本文 =>

カテゴリー[ 昆虫| 田園| | | 数学・幾何学| 寺院| | 祭り| 鉄道| | 風力発電]

イメージ 1

三角関数の9倍角の公式です。
加法定理、4倍角の公式、5倍角の公式から導出できます。

準備

 \displaystyle \sin ( \alpha + \beta ) = \sin \alpha \cos \beta + \cos \alpha \sin \beta
 \displaystyle \cos ( \alpha + \beta ) = \cos \alpha \cos \beta - \sin \alpha \sin \beta
 \displaystyle \sin 4 \alpha = 4 \cos \alpha \sin \alpha \left( 1 - 2 \sin ^ {2} \alpha \right) = 4 \cos \alpha \sin \alpha \left( 2 \cos ^ {2} \alpha - 1 \right)
 \displaystyle \sin 5 \alpha = \sin \alpha \left( 16 \sin ^ {4} \alpha - 20 \sin ^ {2} \alpha + 5 \right) = \sin \alpha \left( 16 \cos ^ {4} \alpha - 12 \cos ^ {2} \alpha + 1 \right)

練習問題 =>
**1.** 9倍角の公式の文章によると、9倍角の公式は何から導出できるとされていますか。
**2.** 9倍角の公式の文章を、最後に示された式の次から書き継いでください。

提供データ =>
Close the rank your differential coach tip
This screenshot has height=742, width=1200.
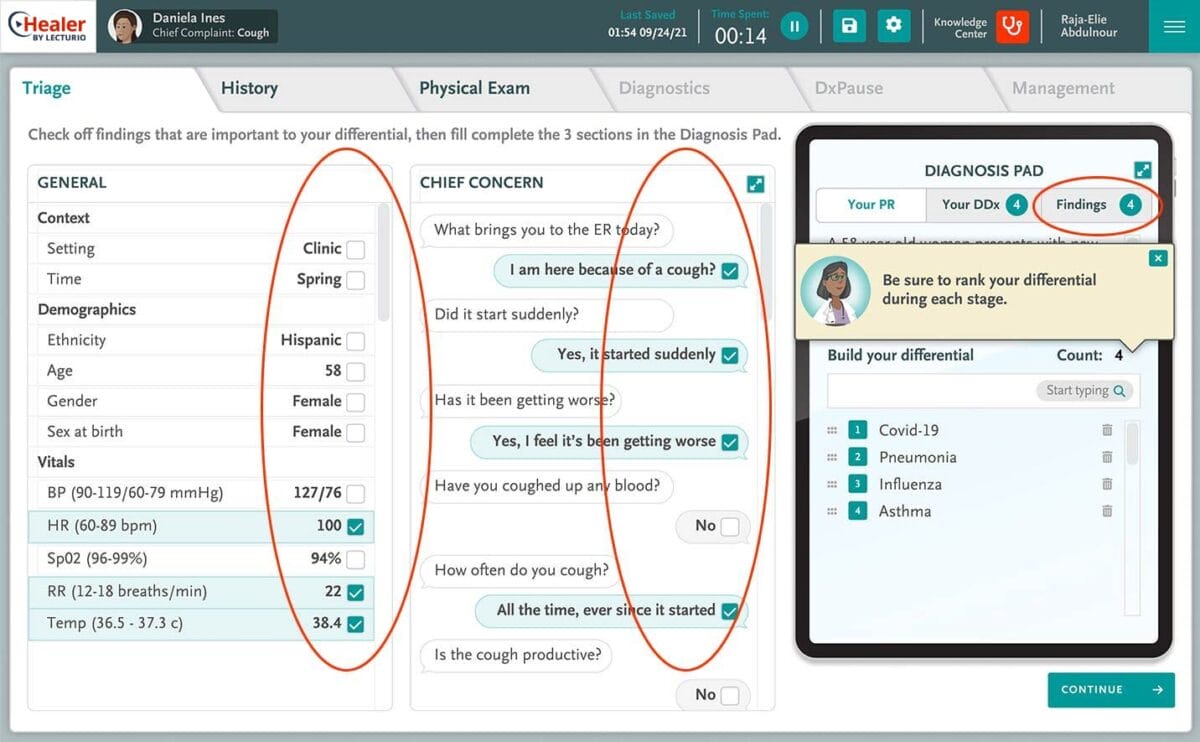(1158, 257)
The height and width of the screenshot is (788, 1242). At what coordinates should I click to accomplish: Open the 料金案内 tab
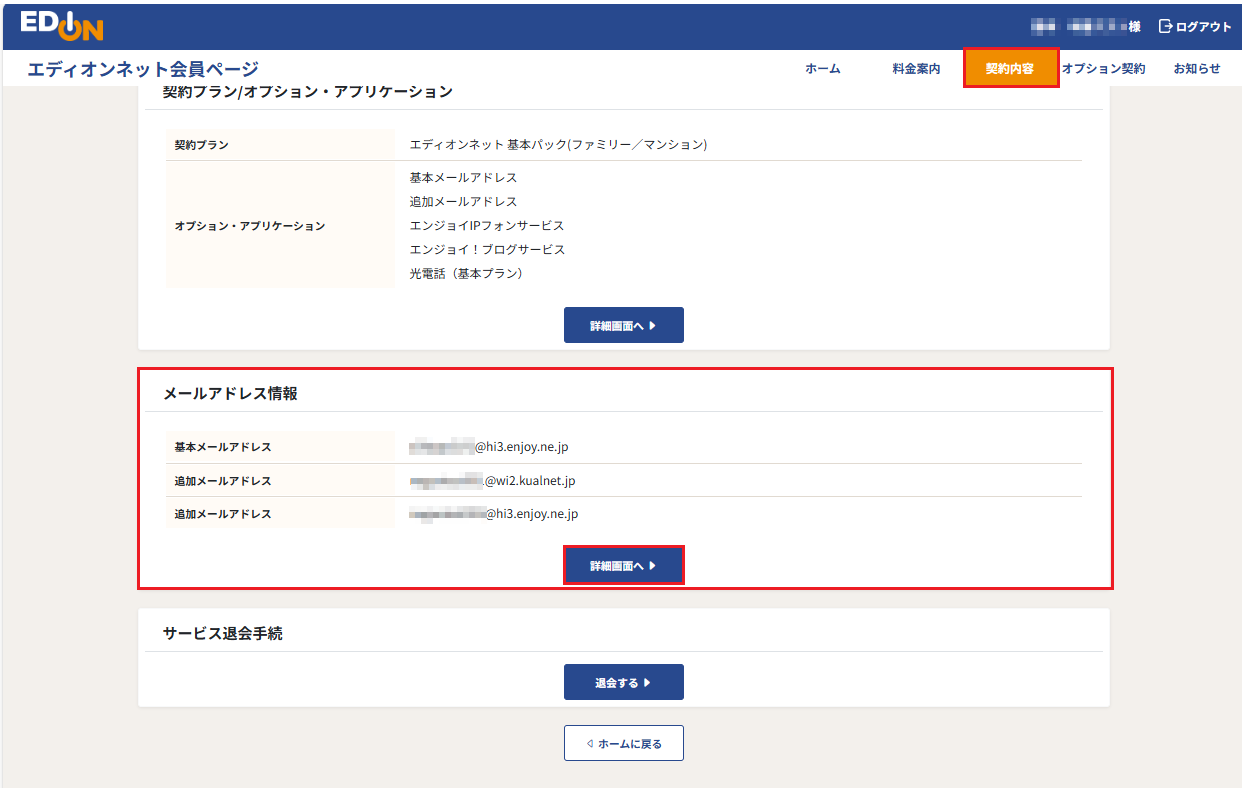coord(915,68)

解答 =>
**1.** 加法定理、4倍角の公式、5倍角の公式から導出できるとされています。

**2.**
 \displaystyle \cos 4 \alpha = 8 \cos ^ {4} \alpha - 8 \cos ^ {2} \alpha + 1 = 8 \sin ^ {4} \alpha - 8 \sin ^ {2} \alpha + 1
 \displaystyle \cos 5 \alpha = \cos \alpha \left( 16 \cos ^ {4} \alpha - 20 \cos ^ {2} \alpha + 5 \right) = \cos \alpha \left( 16 \sin^ {4} \alpha - 12 \sin ^ {2} \alpha + 1 \right)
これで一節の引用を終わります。